Wedding photography in India has evolved dramatically. There is a new visual language emerging: more editorial, more emotional, less staged. Where do you see House On The Clouds within that shift, and where do you think it still needs to go?
A large part of that shift came from people beginning to see weddings not just as events to document, but as stories to interpret. Early on, we instinctively leaned into that space. In many ways, House On The Clouds became part of a broader movement that redefined what Indian weddings could look and feel like. But what excites us most is not just the aesthetic evolution. It is the emotional one. Couples today are moving away from overly staged perfection and leaning toward imagery that feels intimate, layered, and lived-in. That honesty is where we see the future heading.

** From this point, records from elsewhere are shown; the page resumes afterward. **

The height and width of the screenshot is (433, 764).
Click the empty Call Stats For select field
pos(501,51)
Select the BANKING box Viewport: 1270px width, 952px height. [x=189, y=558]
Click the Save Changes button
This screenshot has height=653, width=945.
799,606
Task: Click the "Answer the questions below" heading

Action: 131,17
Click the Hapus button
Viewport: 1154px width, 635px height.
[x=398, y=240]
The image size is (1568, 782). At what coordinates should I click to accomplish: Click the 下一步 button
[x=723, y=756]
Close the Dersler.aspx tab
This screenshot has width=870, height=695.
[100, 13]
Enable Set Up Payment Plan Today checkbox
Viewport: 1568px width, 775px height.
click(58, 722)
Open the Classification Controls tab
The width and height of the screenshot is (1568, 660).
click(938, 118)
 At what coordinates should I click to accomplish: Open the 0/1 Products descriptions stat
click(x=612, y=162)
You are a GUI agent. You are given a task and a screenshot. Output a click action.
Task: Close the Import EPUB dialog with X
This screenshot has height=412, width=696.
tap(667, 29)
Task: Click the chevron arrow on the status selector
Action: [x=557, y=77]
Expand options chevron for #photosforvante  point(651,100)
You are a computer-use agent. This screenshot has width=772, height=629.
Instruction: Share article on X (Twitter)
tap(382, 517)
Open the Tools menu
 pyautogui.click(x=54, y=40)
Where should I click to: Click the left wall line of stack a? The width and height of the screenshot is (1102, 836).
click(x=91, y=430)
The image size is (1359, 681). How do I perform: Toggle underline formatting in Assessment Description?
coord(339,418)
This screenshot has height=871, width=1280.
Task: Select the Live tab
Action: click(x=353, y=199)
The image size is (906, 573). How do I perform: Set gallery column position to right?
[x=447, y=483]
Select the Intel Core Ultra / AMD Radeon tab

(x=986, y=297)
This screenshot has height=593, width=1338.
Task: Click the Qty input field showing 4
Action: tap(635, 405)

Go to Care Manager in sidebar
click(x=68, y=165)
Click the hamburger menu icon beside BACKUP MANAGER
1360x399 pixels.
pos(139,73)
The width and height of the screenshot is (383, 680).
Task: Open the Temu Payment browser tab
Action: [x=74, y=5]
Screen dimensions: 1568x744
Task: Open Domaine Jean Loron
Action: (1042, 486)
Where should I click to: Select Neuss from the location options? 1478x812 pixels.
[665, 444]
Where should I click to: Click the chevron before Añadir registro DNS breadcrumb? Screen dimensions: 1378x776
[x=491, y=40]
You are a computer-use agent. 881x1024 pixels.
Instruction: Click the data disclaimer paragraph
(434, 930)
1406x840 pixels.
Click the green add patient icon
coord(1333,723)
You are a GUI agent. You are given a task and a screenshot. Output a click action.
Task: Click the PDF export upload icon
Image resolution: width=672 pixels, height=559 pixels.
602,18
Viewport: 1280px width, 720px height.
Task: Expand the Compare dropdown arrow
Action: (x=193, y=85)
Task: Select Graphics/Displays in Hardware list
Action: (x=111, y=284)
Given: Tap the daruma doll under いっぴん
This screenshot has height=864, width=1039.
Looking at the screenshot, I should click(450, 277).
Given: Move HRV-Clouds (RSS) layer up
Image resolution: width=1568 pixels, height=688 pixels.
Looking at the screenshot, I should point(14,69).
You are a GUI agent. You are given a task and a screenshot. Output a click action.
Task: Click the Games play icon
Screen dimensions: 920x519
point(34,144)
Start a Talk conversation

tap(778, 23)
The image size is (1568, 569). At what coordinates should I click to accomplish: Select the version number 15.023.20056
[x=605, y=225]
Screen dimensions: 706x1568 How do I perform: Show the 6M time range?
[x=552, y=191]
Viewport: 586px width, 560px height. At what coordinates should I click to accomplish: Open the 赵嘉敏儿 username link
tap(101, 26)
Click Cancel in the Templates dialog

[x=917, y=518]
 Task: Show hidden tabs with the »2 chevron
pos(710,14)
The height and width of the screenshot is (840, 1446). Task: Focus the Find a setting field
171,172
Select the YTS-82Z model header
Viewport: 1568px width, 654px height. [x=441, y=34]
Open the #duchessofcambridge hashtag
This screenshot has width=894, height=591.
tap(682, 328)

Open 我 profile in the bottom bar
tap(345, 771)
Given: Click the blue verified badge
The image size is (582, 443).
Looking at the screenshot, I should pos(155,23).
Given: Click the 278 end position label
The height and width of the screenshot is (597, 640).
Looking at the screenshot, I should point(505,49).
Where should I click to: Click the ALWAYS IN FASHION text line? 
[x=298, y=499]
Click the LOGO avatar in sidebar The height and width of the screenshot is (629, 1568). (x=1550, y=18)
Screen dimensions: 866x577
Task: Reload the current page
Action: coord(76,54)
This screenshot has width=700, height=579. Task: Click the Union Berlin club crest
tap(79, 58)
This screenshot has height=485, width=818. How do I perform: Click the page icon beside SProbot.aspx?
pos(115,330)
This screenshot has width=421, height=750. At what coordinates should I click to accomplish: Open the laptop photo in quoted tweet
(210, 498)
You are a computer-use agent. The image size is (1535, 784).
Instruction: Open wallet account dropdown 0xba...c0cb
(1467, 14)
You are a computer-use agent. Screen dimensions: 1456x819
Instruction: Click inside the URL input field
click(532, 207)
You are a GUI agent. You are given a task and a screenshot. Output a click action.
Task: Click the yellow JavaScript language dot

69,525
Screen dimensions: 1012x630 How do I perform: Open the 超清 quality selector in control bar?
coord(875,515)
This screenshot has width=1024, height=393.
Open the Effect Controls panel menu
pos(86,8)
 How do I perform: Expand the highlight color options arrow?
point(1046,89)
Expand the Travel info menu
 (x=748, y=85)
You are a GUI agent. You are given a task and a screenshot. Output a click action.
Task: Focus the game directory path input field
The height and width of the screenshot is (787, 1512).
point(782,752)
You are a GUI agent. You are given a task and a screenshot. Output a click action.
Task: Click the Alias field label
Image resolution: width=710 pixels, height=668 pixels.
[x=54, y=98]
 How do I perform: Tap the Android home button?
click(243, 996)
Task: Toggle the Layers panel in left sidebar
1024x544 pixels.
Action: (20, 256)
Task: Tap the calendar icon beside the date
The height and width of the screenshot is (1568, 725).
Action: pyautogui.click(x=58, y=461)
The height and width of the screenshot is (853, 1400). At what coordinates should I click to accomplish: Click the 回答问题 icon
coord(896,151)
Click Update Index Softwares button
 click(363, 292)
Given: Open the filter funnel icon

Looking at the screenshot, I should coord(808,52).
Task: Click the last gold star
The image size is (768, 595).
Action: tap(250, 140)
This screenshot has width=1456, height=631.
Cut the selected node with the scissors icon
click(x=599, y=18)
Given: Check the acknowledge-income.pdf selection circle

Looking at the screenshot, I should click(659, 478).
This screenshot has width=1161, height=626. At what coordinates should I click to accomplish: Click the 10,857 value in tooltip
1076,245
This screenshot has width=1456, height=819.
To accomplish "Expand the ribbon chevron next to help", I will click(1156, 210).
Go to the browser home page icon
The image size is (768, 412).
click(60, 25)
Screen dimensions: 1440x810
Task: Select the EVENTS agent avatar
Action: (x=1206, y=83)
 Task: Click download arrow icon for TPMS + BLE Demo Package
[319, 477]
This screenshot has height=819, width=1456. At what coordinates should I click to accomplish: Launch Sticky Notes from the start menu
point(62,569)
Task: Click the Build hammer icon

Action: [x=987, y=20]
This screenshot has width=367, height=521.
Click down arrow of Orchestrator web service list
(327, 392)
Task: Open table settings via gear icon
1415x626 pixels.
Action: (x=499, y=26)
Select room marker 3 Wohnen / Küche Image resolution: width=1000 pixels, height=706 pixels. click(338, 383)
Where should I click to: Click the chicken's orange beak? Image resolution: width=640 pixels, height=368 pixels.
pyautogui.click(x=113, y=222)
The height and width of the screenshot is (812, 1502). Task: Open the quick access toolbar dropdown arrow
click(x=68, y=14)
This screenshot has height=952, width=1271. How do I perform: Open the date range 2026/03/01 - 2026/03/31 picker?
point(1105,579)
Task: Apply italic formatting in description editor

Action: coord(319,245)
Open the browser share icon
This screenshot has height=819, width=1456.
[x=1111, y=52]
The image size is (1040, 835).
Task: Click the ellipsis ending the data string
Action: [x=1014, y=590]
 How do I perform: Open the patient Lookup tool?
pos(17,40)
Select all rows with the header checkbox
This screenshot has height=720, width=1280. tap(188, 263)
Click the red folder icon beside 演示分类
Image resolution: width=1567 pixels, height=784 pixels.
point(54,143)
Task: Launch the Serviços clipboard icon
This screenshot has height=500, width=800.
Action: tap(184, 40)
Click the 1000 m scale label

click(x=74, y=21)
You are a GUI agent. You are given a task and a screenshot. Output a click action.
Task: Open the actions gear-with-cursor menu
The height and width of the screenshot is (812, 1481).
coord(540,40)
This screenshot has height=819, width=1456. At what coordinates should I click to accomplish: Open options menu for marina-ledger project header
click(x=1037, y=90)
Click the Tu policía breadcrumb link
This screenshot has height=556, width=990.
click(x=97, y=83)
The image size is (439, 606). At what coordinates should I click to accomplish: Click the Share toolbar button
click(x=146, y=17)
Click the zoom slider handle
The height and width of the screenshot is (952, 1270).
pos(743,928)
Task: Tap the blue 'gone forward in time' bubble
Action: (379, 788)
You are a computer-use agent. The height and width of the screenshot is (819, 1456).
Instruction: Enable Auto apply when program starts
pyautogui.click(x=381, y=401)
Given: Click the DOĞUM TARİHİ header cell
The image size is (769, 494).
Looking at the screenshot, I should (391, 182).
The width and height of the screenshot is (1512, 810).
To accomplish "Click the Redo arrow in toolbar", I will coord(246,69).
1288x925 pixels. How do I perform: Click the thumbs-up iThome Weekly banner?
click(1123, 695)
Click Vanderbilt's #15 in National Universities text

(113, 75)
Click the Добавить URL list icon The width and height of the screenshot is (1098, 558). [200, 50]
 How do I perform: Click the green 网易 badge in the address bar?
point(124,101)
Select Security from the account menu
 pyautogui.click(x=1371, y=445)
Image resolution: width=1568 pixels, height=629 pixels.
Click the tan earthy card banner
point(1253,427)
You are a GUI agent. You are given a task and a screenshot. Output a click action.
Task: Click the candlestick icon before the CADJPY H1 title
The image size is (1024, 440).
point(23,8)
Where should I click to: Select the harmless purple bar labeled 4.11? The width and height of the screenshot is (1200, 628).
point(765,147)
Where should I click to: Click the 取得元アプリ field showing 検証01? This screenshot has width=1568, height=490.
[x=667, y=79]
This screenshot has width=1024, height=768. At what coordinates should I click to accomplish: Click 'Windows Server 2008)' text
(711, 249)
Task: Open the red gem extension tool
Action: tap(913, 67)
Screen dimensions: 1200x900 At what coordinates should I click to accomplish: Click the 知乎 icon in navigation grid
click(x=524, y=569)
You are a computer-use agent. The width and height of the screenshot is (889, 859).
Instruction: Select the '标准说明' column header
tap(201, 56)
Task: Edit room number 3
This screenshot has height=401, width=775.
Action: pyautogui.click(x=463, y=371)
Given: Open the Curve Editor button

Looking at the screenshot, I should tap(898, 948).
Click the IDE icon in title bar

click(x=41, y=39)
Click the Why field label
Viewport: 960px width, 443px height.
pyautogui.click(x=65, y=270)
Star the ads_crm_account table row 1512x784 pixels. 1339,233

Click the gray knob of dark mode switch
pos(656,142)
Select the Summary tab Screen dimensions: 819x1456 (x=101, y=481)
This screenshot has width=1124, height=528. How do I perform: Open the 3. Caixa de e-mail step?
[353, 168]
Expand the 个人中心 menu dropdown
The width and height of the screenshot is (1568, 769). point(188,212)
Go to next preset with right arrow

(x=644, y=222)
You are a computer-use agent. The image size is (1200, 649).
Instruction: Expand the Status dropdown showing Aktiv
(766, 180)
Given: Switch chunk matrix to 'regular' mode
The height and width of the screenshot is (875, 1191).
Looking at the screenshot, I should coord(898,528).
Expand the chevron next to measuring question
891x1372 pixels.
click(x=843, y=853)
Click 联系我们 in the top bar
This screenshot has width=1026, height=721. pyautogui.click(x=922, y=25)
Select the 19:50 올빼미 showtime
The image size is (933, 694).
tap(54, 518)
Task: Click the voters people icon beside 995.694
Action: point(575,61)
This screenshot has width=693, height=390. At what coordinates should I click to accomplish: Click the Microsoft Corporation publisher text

As for where we still want to go, we are interested in pushing storytelling further, creating work that continues to feel emotionally immersive while evolving visually. The medium will keep changing, but the intention remains the same: to make people feel something real.
You work with a team to document these moments. What does it take to build a team that sees the way you see, and responds in the same fraction of a second that you do?
I do not think it is about building a team that sees exactly the way I do. In fact, that would make the work less interesting. What matters more is building a shared sensitivity, an understanding of emotion, timing, and the kind of moments we are drawn to. A lot of it comes from spending years working together, observing together, and slowly developing a rhythm as a team. Over time, that creates a certain intuition where people begin responding to moments instinctively, almost without needing to communicate.
What is coming next for House On The Clouds, and what does the image look like that you have not taken yet but are working towards?
As House On The Clouds completes ten years, we find ourselves moving toward work that feels quieter, slower, and even more intentional, while continuing to explore different ways of expressing weddings through photography and film.
As for the image we have not taken yet, it is probably connected to cultures, traditions, and experiences we have not fully explored yet. We have been fortunate to document weddings across many parts of the world, but there is still so much left to witness and understand. I think that curiosity is what keeps the work evolving.